Extracted text:
-*-

Whether it be a sound wave; Electromagnetic wave, which includes visible light; or audio wave, waves have four main characteristics we define even in basic discussions. Frequency is how many full cycles of the wave happen per second. This is measured from two identical points on the wave. That may be the peaks, it may be where a wave crosses zero, or it may be a point on the slope.

It is always the same point, so if the rising edge is the first point, the falling point following it is not counted; the next rising edge is the end of that period. The period is the time that cycle takes, usually in some fraction of a second. Wavelength is the physical distance between those identical points, and can range from picometres for the highest frequencies, to kilometres for some of the lowest.

Finally, amplitude is the height of the wave in whatever system it is being measured in. For Alternating Current power, that is volts. Electromagnetic waves may be measured in volts for amplitude, or one of several other units for field strength, energy, and so on. The graph always looks the same. For physical waves like ocean waves, the amplitude is a physical distance in metres.

WHY DO WE NEED TO GENERATE SINE WAVES?

Sine waves are used quite a lot in electronics. A lot of the time, they are generated not so much deliberately, but because that's how many oscillators work naturally. The current surging between a capacitor and inductor in an LC tank circuit, for example, behaves sinusoidally.

Audio waves are also sinusoidal, and while a square wave fed to a speaker will generate sound, it is rarely clean-sounding. Incidentally, the speaker still moves somewhat sinusoidally, because of the mass of the speaker and its inertia shaping the square wave.

Sine waves are useful in testing audio systems and radio systems, and others besides. So, the two most common reasons to deliberately generate a sine wave are as a specific sound generator, or as a test signal.

Next month, we are going to examine some component test circuits which make use of a sine wave and an oscilloscope to determine the properties of unknown components. Some methods of generation are more complex than others. Some are just more accurate, while some are cheap and easy while being far from perfect. What one is the 'best' one depends on what you need to achieve, and how much you have to spend on achieving it.

One thing to note is that some circuits suit certain frequency ranges better than others. Even the dedicated test equipment may not respond high enough for a given need, so always check the specifications. Because we have covered so many methods in one article, there isn't necessarily space to go into serious depth in some cases.

We've tried to cover what is needed, with enough information for you to know what to look for to research further if needed. The reality is that if you need a sine wave generator circuit that can produce, say, 3GHz, you're probably not learning anything new from this article anyway!

-*-

[Entries for locating words and elements]
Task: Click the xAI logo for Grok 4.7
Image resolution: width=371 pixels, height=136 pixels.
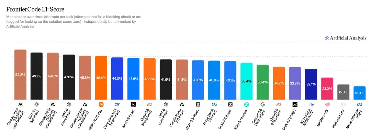Action: (295, 104)
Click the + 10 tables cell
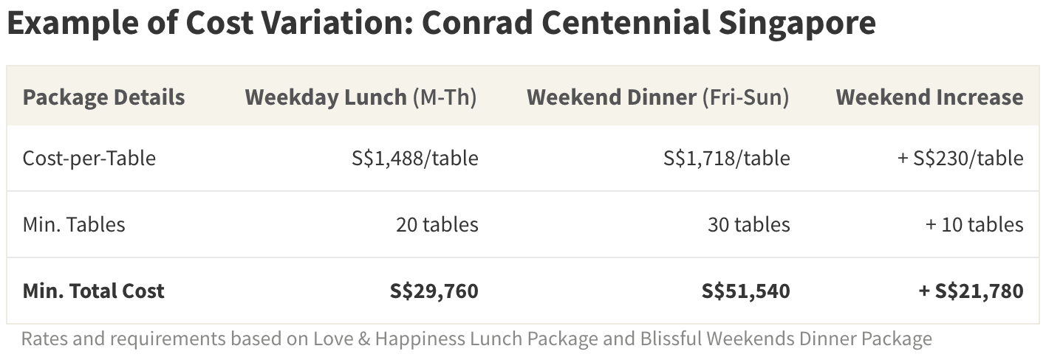This screenshot has width=1046, height=357. point(974,224)

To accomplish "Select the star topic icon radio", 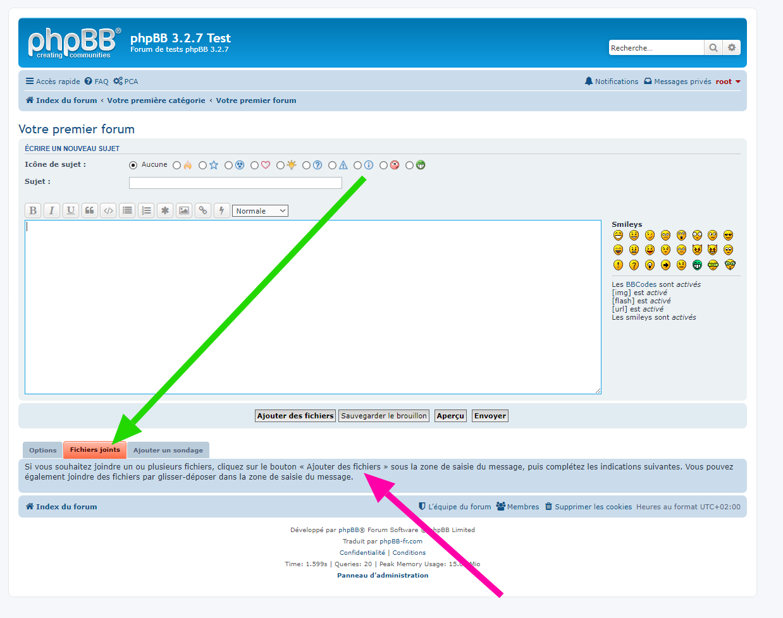I will point(202,166).
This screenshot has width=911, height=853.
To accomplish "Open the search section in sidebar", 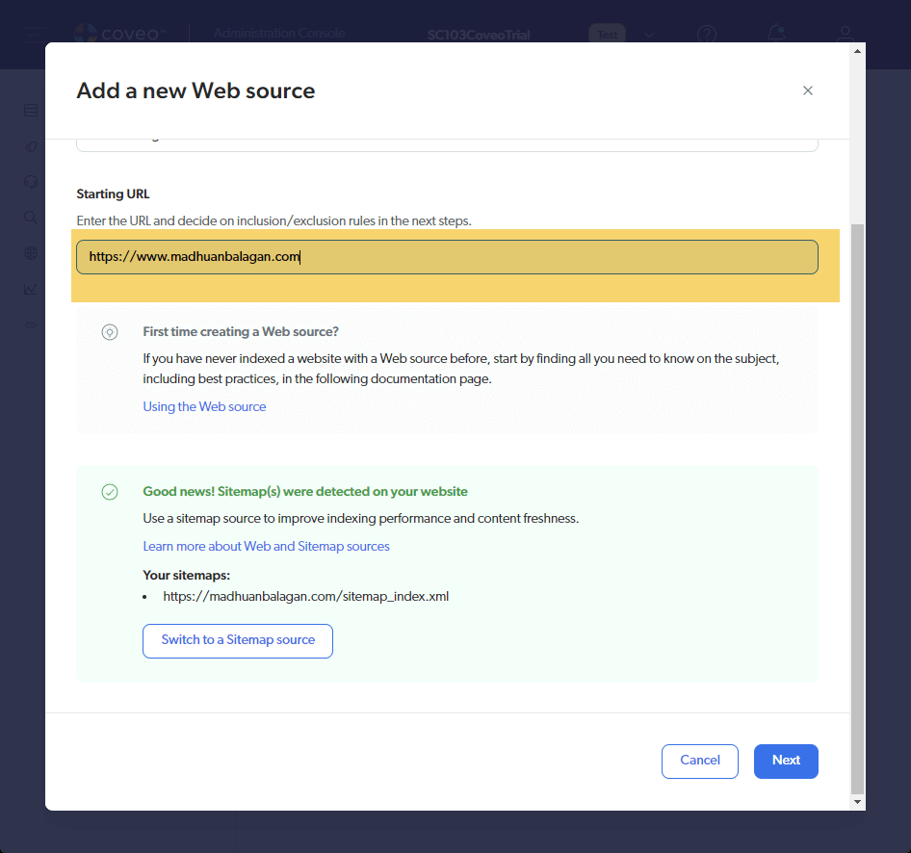I will click(31, 218).
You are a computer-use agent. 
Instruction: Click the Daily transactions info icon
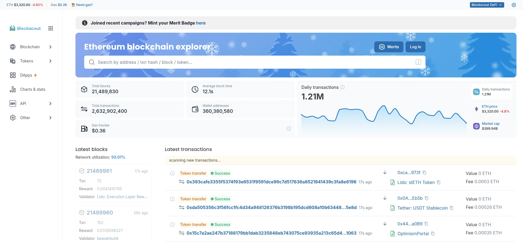tap(343, 87)
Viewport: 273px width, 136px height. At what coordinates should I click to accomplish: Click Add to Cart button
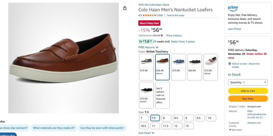pyautogui.click(x=248, y=91)
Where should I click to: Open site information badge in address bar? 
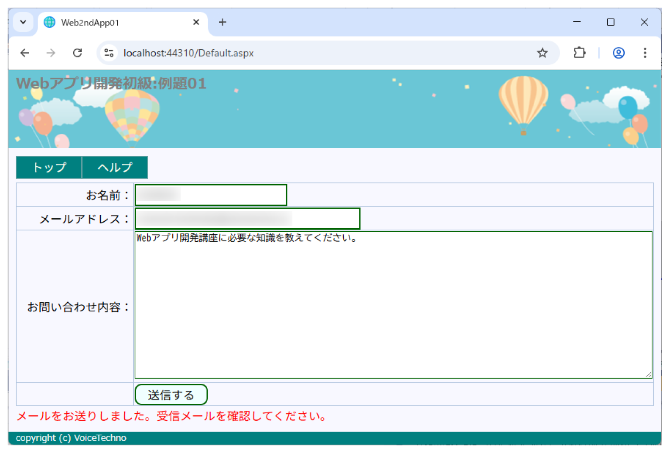click(x=109, y=53)
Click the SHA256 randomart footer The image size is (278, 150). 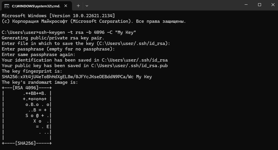click(27, 143)
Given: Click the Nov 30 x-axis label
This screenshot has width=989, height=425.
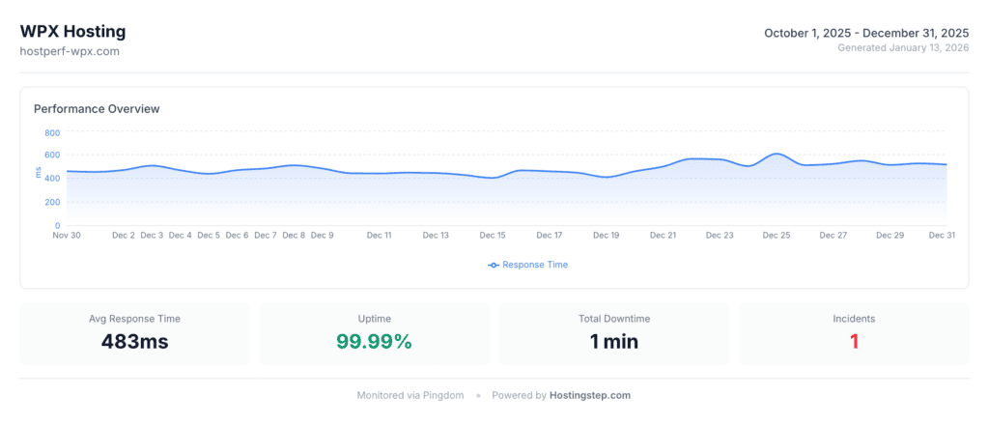Looking at the screenshot, I should [x=67, y=235].
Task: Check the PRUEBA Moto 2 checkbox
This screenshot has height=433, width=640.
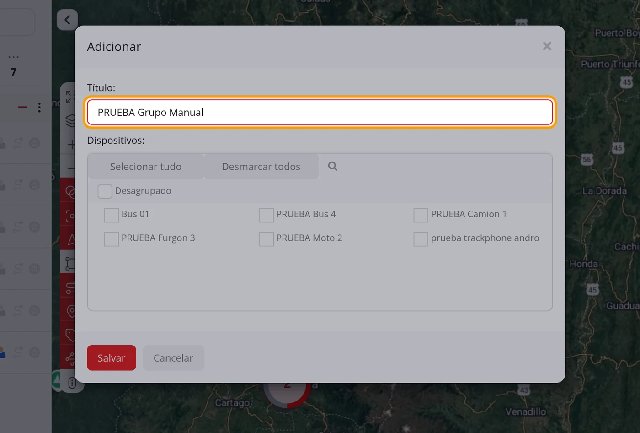Action: (266, 238)
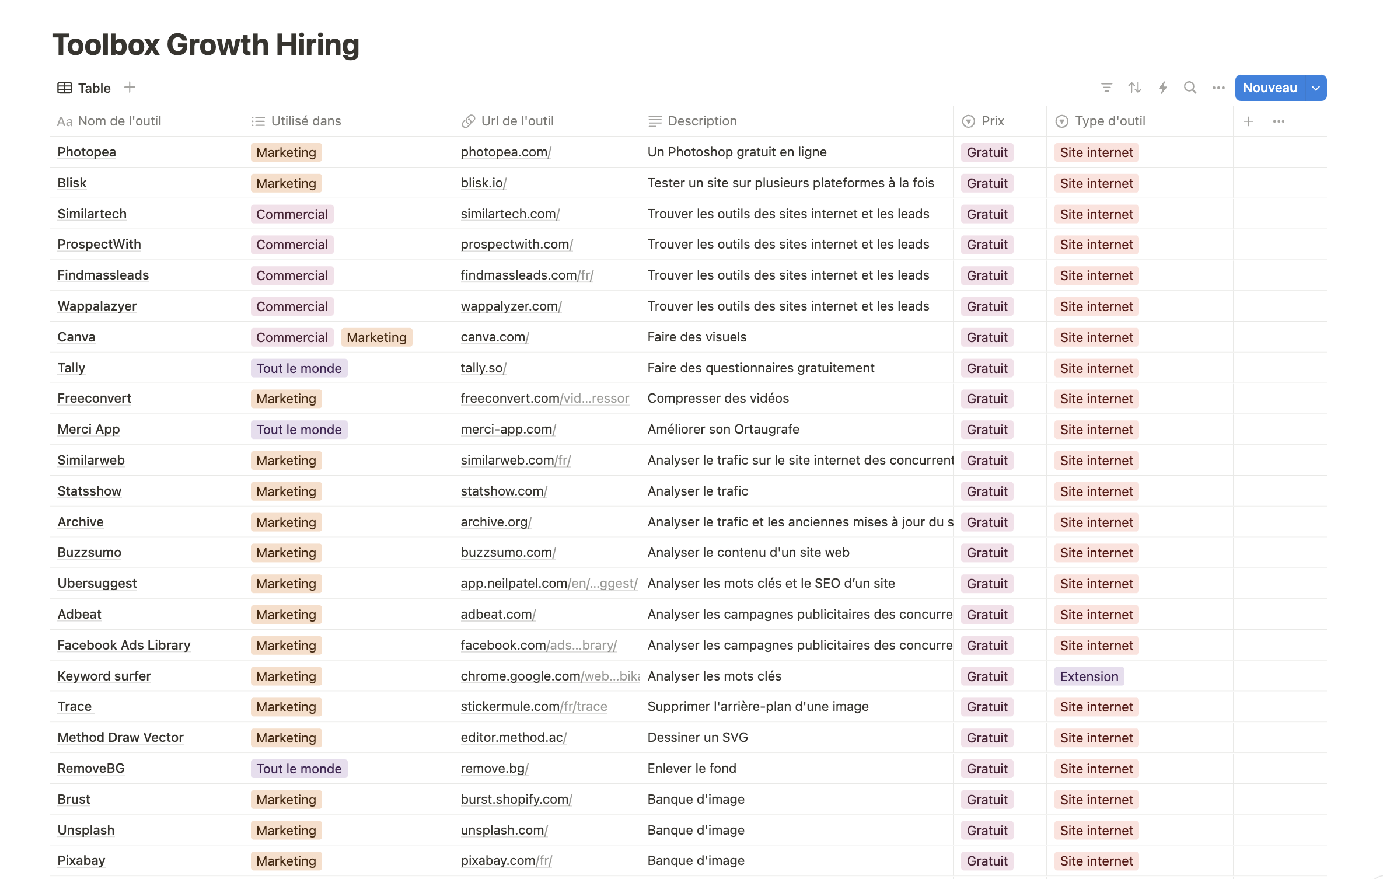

-*-

Written task A:
Answer these questions using the sine wave article:
(i) For Alternating Current power, in what unit is amplitude measured?
(ii) In an LC tank circuit, what behaves sinusoidally?
(iii) What are the two most common reasons to deliberately generate a sine wave?
Written task B:
Rewrite the part of the entries that opens with the line containing "Task: Check the PRUEBA Moto 2 checkbox" and runs through the end of the entries, substituting "check box" for "checkbox" and leaving everything else unchanged. Omit the pictures from your answer.

Task solution A:
(i) Volts.
(ii) The current surging between a capacitor and inductor.
(iii) As a specific sound generator, or as a test signal.

Task solution B:
Task: Check the PRUEBA Moto 2 check box
This screenshot has height=433, width=640.
Action: (266, 238)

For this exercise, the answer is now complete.